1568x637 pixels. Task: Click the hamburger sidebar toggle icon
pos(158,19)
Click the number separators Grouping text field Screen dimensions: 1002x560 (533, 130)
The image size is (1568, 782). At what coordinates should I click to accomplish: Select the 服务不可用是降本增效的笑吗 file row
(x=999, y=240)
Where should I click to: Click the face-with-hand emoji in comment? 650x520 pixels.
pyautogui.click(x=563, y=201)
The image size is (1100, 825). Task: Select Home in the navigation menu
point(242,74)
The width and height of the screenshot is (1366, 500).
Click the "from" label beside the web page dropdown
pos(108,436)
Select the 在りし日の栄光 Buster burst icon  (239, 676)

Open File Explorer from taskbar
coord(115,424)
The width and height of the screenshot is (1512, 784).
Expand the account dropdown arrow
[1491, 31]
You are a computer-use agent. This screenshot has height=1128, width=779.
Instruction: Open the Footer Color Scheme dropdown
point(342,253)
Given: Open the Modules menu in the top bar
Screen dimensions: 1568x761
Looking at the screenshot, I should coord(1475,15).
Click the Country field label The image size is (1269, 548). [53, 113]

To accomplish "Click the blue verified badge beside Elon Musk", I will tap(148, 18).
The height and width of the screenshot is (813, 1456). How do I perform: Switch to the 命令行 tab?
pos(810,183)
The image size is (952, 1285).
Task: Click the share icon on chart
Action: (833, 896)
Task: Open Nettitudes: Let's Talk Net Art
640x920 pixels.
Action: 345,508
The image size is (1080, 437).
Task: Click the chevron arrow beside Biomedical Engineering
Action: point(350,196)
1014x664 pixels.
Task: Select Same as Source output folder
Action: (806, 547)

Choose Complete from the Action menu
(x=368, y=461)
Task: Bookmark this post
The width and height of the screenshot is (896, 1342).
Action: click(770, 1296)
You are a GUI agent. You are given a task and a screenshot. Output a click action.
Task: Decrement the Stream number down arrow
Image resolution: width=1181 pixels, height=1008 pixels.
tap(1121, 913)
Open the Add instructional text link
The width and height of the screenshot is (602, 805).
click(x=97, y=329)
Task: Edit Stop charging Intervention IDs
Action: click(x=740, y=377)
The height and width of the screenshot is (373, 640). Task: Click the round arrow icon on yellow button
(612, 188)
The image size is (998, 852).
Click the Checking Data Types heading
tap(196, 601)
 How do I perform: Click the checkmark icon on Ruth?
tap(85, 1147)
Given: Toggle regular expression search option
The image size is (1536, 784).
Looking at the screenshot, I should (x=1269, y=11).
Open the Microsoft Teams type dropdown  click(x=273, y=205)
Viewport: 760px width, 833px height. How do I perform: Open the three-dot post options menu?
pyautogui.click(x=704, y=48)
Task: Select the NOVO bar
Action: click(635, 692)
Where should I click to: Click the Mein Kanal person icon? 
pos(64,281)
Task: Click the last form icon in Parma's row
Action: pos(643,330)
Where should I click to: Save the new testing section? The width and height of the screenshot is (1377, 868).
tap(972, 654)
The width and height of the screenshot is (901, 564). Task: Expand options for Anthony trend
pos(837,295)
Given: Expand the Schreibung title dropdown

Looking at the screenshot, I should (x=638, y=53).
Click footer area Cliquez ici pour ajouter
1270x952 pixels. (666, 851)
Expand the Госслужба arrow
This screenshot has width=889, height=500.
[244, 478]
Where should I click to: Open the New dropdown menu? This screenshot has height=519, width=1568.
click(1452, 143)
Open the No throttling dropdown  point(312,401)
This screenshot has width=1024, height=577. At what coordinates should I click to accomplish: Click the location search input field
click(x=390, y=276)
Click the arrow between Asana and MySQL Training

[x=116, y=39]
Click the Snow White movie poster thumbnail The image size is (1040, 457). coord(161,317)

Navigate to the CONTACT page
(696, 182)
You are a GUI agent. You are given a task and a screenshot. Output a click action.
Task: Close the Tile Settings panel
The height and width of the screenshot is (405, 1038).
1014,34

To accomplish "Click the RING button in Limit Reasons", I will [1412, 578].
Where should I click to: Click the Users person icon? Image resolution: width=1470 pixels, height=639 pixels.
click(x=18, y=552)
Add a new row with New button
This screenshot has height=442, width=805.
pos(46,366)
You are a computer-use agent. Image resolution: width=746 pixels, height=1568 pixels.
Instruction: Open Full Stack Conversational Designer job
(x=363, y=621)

§ **DIRECTIONS**
Find every line in the data above that contains the string "search" and copy each one out.

§ **RIGHT ANSWER**
Given: Toggle regular expression search option
This screenshot has width=1024, height=577. At what coordinates should I click to accomplish: Click the location search input field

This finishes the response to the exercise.